Task instructions: Copy nothing but the line with "Task: Go to マイページ" and the lines that follow it to the end of the entries below, and keep the pictures out.

Entries supplied:
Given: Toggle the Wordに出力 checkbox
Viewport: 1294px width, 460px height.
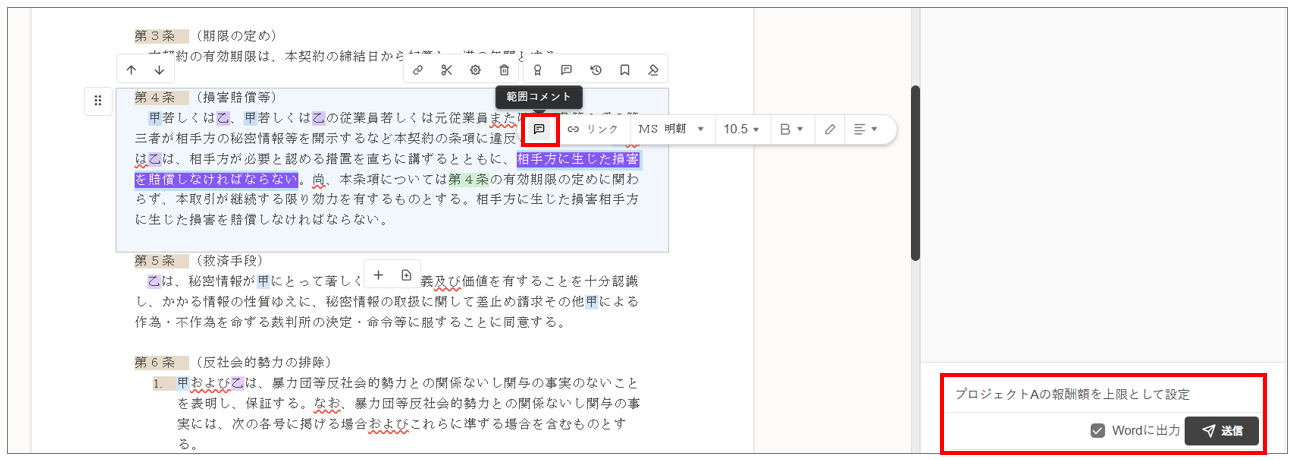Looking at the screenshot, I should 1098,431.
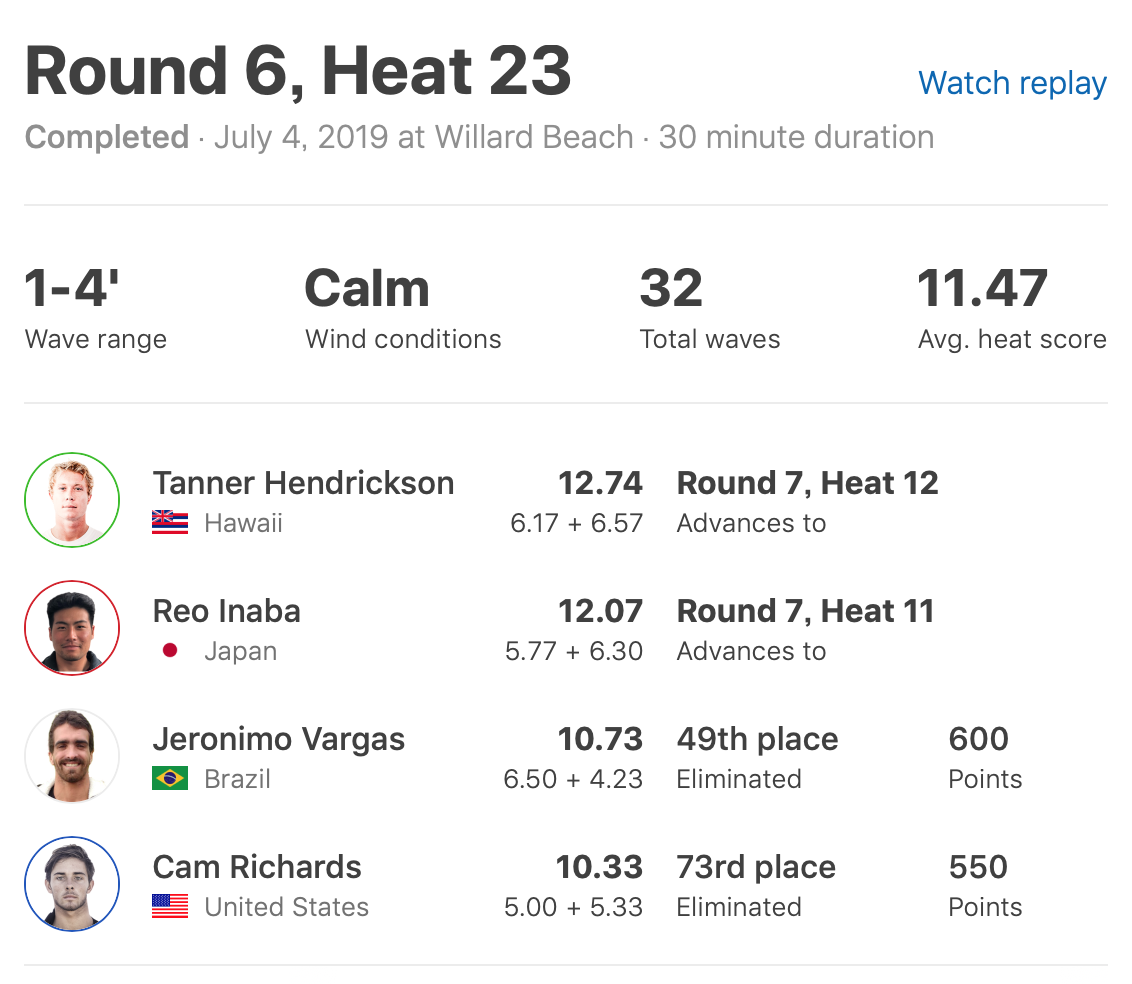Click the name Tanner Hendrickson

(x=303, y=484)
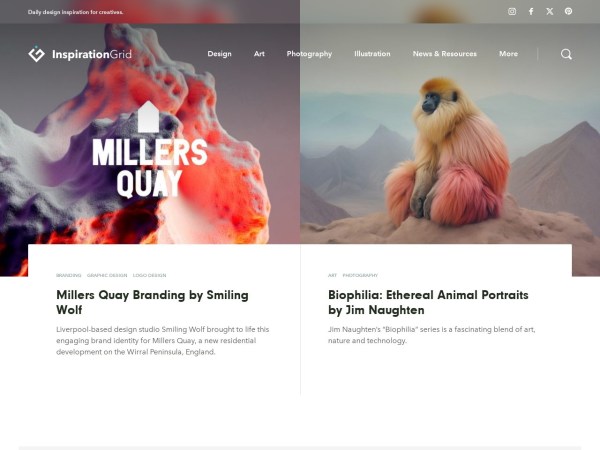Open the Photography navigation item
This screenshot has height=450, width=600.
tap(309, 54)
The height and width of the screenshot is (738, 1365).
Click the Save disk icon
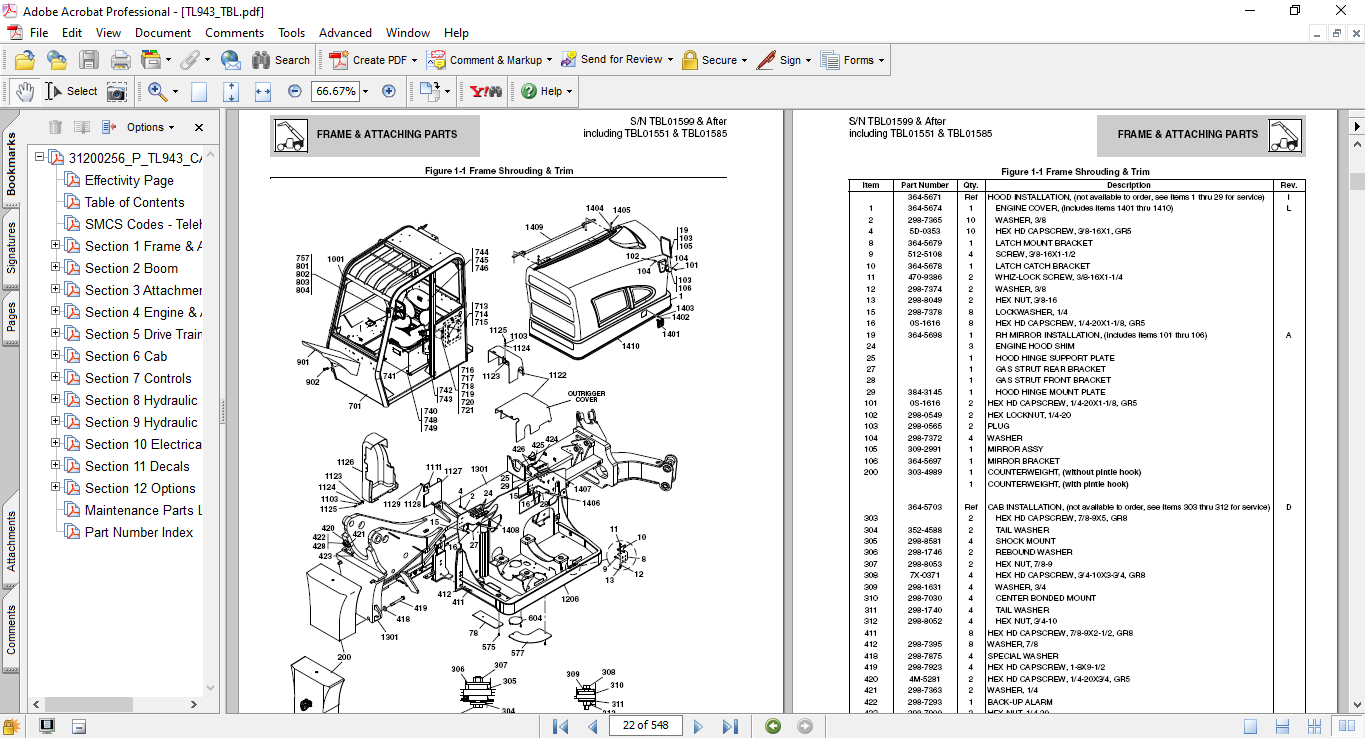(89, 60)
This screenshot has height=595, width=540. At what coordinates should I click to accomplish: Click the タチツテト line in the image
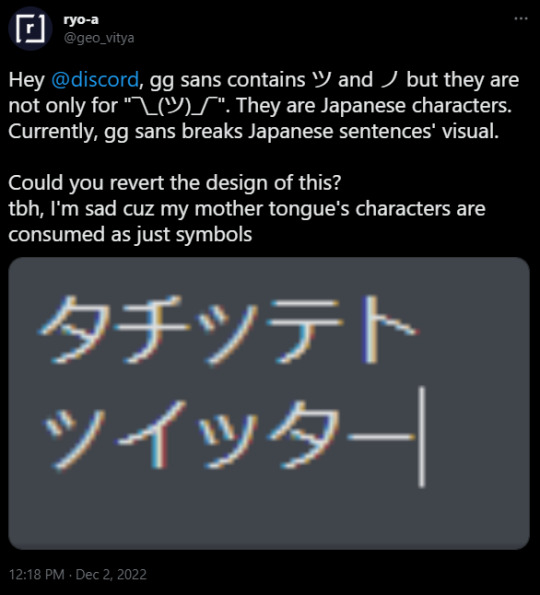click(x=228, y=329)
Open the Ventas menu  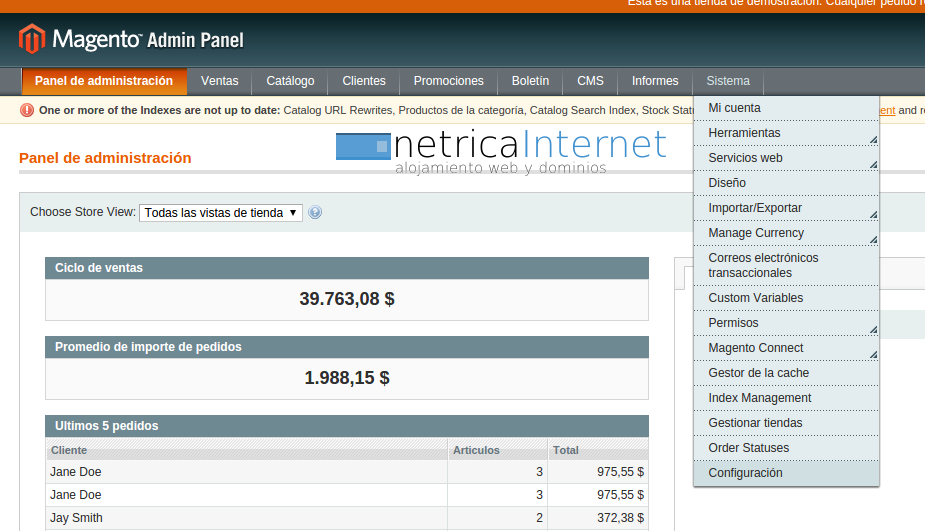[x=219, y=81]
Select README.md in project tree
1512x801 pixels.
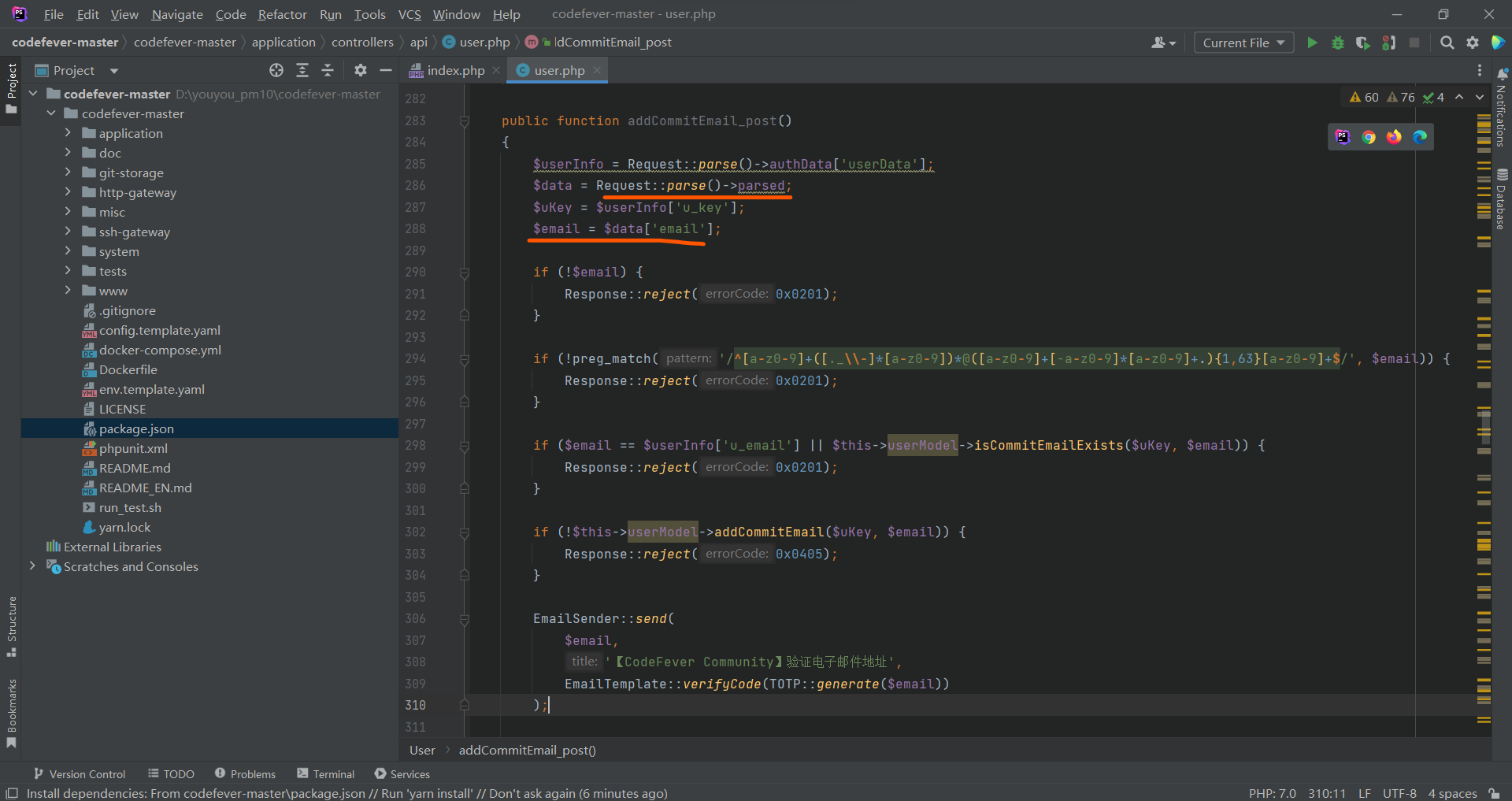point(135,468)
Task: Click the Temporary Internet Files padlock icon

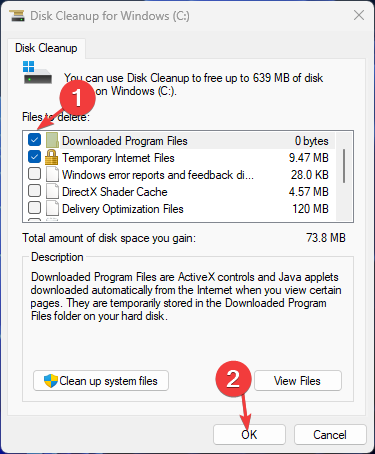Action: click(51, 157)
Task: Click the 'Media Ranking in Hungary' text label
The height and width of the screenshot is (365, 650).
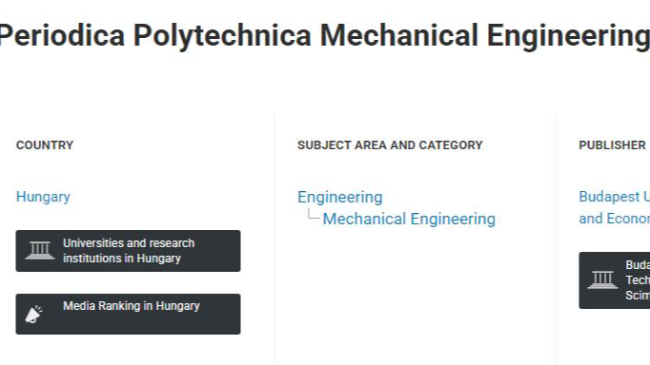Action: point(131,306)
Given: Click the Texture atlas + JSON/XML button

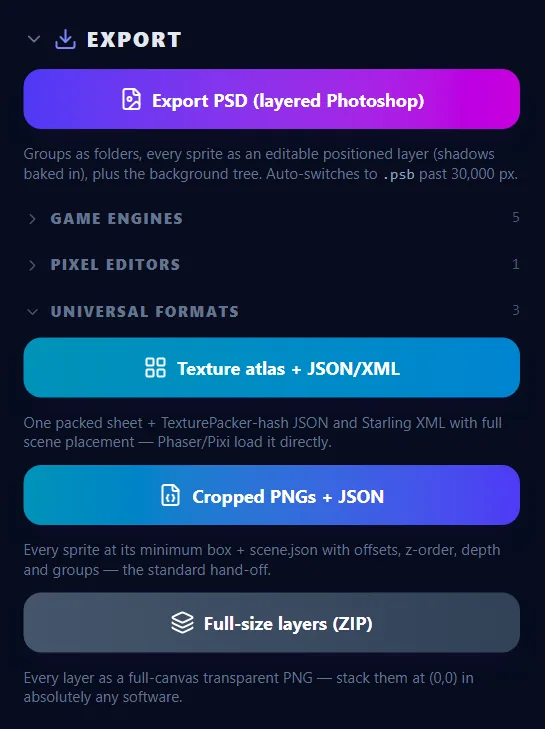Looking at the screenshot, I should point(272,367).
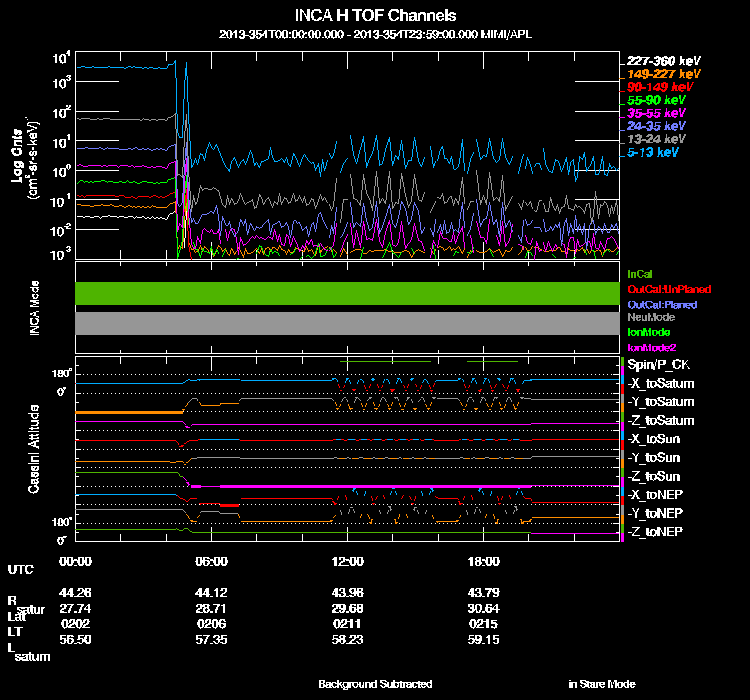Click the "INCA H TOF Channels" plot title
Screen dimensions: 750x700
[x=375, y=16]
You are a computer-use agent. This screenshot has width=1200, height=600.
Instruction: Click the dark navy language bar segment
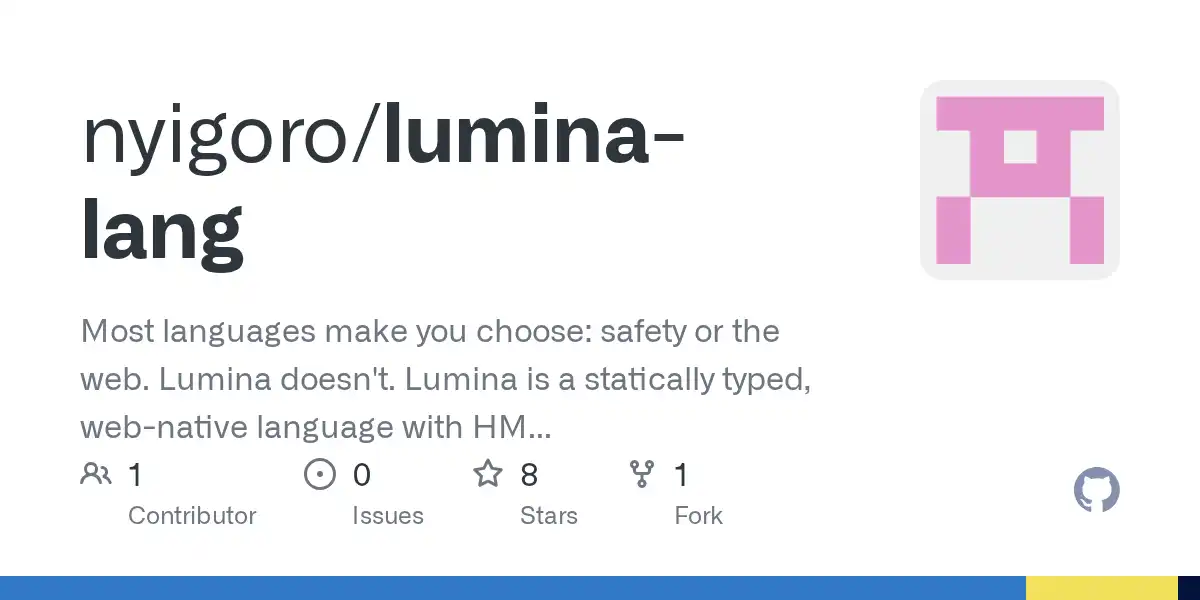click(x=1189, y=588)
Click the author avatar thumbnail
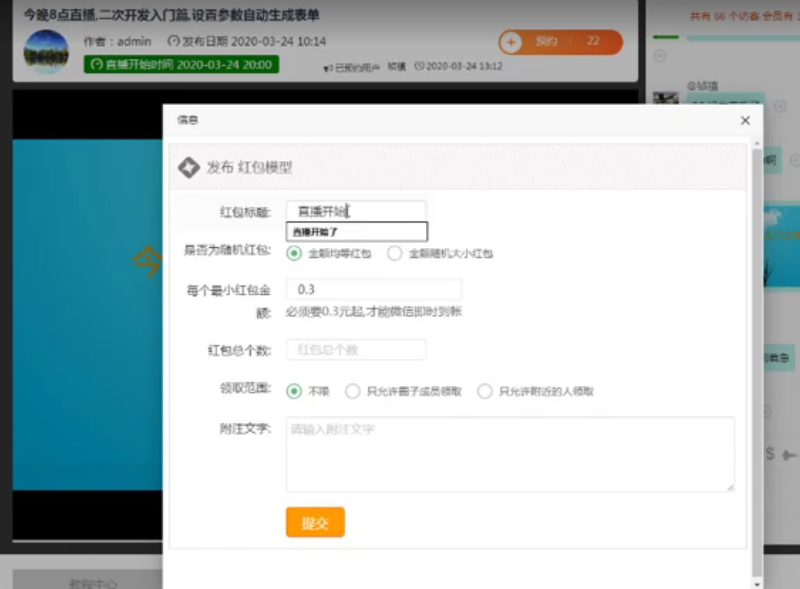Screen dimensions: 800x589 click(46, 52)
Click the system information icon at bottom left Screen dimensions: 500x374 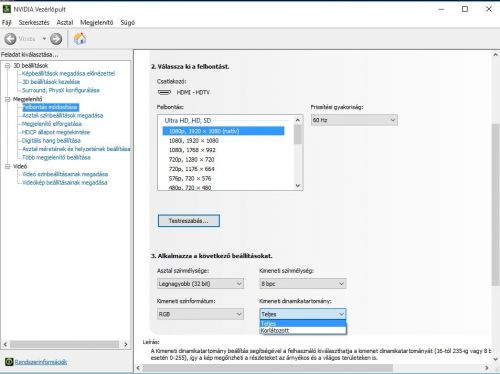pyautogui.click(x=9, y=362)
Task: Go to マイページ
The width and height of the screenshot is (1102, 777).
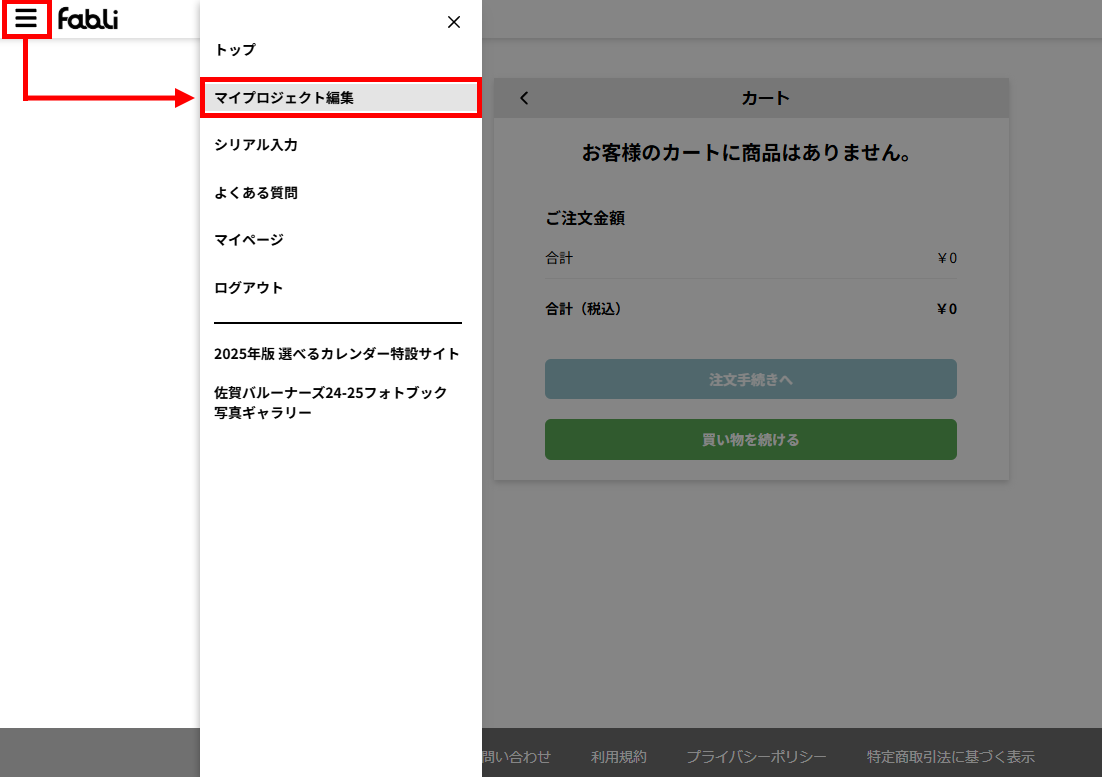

Output of the exercise:
Task: Go to マイページ
The width and height of the screenshot is (1102, 777).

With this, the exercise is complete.